Please retype the passage on Russian history below word for word, everything from "Martin Sixsmith brings" down to "hopes for change.".

Extracted text:
● ● ● ●
Martin Sixsmith continues his history of Russia, from the tumultuous events of 1917 to the country’s re-emergence as one of the world’s most powerful nations. After the whirlwind of the revolution, the Bolsheviks struggled to consolidate their victory. To rescue the economy and save the regime, Lenin made concessions to the people. But after his death, Stalin introduced forced collectivisation and industrialisation, condemning the Soviet people to conditions worse than those experienced under the Tsars. Nikita Khrushchev reversed the worst excesses of Stalinism, and in 1985 Mikhail Gorbachev embarked on radical reforms of the communist system – unleashing unforeseen consequences that swept him from power and destroyed the USSR.
Martin Sixsmith brings his firsthand experience of reporting from Russia in the 1980s and ‘90s to his narrative, witnessing the critical moment when the Soviet Union lost its grip on power. He asks if the recurring patterns of Russian history can help us understand what has happened since 1991, when the promise of Western-style democracy aroused so many hopes for change.
Eyewitness accounts, archive recordings and personal testimony enrich his narrative, as well as readings from Russian authors and historians such as Alexander Solzhenitsyn and Vasily Grossman, plus music by Stravinsky, Prokofiev and others.
● ● ● ●
Provided data:
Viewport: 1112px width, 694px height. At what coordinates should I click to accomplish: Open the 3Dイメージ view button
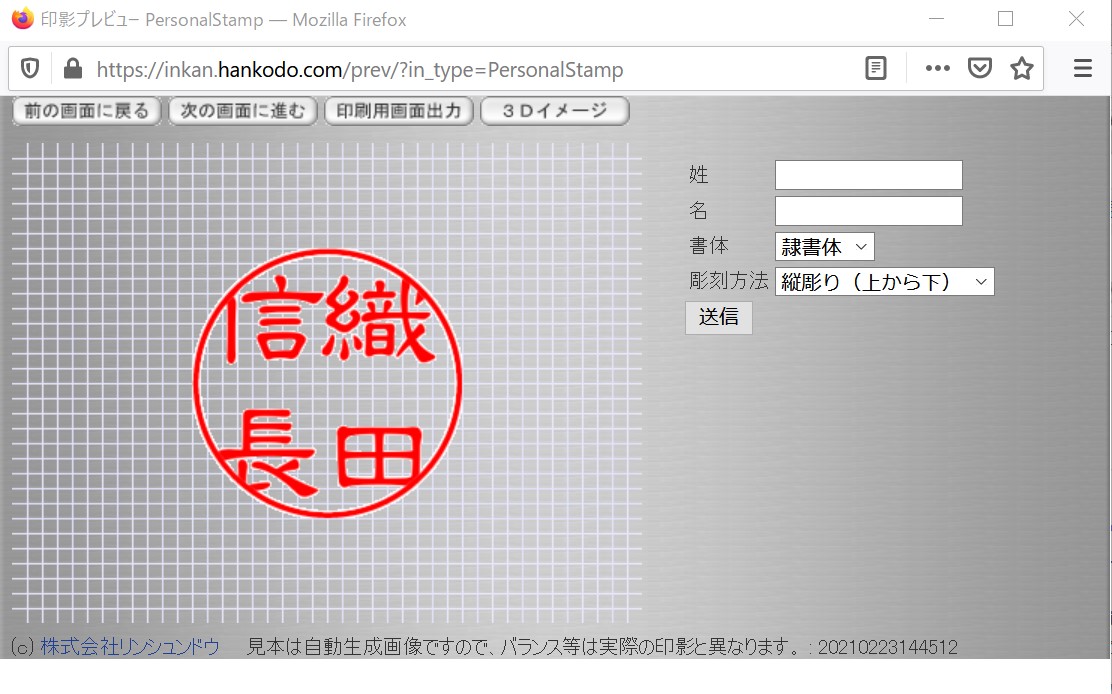(555, 111)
● ● ● ●
Expected answer:
Martin Sixsmith brings his firsthand experience of reporting from Russia in the 1980s and ‘90s to his narrative, witnessing the critical moment when the Soviet Union lost its grip on power. He asks if the recurring patterns of Russian history can help us understand what has happened since 1991, when the promise of Western-style democracy aroused so many hopes for change.